There are those on the far right of the Conservative ranks and in UKIP who are happy to discuss immigration dressed up as xenophobia. Indeed there are those in the present Conservative – Lib Dem coalition who are frightening people with tales of a flood of Romanians and Bulgarians heading for our shores in 2014. This campaign reaches back to both of those countries where people feel they are the undeserved victims of racist attacks by our very own government.
This came to a head last week when MEPs’ Corina Cretu, who is vice-president of the S&D Group and Catalin Ivan, the head of Romanian delegation in European Parliament, sent an open letter to the UK’s Prime Minister David Cameron. They voiced their country’s concern over the aggressive and populist way in which Great Britain regards the elimination of restrictions for Romanian and Bulgarian workers. They have asked David Cameron to publicly condemn xenophobe and extremist messages launched by some politicians and in press campaigns, largely it has to be said in the Tory supporting media.
The letter stated: “We invite you to underline, in a firm and public message, the fact that Britain’s Government respects the European legislation and will cancel the restrictions for Romanian and Bulgarian workers starting from January 1, 2014.” As far as I am aware Cameron is yet to respond.
The Romanian MEP’s criticized the ambiguity of Britain’s Government that encourages press campaigns against the rights and dignity of Romanian’s as European citizens. Corina Cretu and Catalin Ivan have condemned the racism and xenophobia of some political and public statements in Great Britain, pleading at the same time for condemnation without hesitation of such racist attitudes.
The two Romanian MEPs pointed to recently published data regarding the positive presence and the strong work ethic of immigrants in UK and believe the Prime Minister should use these facts to take a stand against extremist and xenophobe speeches directed towards Romanians.

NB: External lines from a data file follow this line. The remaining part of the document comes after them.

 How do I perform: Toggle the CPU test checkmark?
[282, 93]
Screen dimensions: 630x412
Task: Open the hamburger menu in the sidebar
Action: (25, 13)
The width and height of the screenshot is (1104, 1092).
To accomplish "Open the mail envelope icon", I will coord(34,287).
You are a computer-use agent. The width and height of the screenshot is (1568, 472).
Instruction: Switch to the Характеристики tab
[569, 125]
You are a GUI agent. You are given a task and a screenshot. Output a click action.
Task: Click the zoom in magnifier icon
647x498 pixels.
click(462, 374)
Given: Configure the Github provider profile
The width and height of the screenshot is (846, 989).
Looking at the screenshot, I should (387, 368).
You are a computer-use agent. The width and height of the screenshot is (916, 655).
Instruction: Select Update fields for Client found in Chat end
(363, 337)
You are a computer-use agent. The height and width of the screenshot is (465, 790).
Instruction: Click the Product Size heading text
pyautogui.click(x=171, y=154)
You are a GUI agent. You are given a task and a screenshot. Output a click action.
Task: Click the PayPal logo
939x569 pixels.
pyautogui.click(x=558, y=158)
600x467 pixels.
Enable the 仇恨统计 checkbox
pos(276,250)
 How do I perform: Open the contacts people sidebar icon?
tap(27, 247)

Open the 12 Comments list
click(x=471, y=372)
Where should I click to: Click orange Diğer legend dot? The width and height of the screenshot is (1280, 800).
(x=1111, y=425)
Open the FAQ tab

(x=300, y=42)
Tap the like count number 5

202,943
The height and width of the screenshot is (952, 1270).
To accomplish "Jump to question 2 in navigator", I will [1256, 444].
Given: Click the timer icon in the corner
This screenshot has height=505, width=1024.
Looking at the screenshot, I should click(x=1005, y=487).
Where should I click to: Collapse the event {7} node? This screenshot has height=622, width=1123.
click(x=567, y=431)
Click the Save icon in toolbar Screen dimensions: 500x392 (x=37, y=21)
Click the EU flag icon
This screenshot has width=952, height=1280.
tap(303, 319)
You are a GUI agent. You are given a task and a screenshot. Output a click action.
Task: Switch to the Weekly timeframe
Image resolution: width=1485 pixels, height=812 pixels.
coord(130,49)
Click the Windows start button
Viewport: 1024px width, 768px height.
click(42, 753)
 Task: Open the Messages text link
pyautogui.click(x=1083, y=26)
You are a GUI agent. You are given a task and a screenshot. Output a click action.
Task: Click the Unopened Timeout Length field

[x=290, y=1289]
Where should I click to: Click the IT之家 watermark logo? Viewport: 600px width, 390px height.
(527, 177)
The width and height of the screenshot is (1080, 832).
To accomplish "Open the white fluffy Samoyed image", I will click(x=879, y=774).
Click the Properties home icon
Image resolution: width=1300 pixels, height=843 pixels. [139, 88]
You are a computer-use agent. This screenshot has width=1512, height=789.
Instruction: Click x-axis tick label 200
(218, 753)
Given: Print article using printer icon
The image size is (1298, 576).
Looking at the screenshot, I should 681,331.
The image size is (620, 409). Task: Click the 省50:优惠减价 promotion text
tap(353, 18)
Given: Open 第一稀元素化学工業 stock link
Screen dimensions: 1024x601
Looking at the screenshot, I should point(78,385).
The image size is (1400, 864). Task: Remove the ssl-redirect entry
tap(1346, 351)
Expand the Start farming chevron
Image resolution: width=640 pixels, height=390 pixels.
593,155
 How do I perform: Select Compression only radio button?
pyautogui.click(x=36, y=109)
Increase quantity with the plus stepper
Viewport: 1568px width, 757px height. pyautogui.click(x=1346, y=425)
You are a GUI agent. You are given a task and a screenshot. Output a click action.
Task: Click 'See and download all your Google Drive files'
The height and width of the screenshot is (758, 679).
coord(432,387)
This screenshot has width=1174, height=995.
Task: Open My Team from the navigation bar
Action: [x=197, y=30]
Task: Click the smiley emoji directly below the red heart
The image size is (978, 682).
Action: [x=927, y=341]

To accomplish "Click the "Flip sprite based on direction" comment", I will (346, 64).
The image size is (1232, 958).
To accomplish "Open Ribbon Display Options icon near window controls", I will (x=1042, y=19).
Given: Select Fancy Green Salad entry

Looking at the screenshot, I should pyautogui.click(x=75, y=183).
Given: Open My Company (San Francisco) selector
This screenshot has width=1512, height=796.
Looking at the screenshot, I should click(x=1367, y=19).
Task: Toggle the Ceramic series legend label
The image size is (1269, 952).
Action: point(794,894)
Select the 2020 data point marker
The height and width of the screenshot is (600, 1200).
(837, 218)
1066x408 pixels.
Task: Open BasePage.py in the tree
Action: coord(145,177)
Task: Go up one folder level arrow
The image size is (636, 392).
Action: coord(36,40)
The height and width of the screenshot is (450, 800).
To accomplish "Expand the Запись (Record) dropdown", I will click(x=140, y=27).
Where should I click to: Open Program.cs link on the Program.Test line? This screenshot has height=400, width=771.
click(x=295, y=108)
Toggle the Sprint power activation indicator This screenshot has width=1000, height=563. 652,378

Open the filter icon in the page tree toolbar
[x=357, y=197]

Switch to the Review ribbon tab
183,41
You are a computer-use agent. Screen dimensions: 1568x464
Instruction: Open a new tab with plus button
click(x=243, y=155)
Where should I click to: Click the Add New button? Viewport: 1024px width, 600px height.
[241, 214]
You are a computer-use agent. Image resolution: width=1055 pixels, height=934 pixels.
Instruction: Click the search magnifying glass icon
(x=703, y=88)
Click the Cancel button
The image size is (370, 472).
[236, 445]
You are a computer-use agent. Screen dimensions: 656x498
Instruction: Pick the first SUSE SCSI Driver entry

They referred specifically to a Confederation of British Industry (CBI) report which indicates there is significant proof that immigrants bring increased value to production potential and to the level of demand in the UK’s economy, increasing the long term GDP. Also, 63 per cent of the CBI members stated that free movement of the workers in EU had a positive effect on their businesses. On the other hand, only 1 per cent of CBI members stated that immigrants had a negative impact on their businesses.
Catalin Ivan observes that the British Prime Minister should know these facts as he was present at the CBI conference.
In their open letter to Cameron the two Romanian MEPs stated: “We cannot accept all these deviant nuances of public speech towards extremism and xenophobia, especially when they are based on ridiculous exaggerations and on inducing the fear of immigrants for Britain’s citizens.”
Romania, like other former Communist Bloc countries in the EU, badly needs investment. Both these Romanian social-democrats want to encourage investors from UK to come to Romania and to create well-paid jobs so the two countries can work in partnership and not be at racist odds.
Whether the letter from Cretu and Ivan will receive a reply from David Cameron remains to be seen. Whether he steps in to put a stop to the xenophobic and racists attacks will be the litmus test of his personal beliefs. His actions will also set the tone for the wider immigration debate that the UK is heading for.
(The above article was published in the London Progressive Journal on November 22 2013).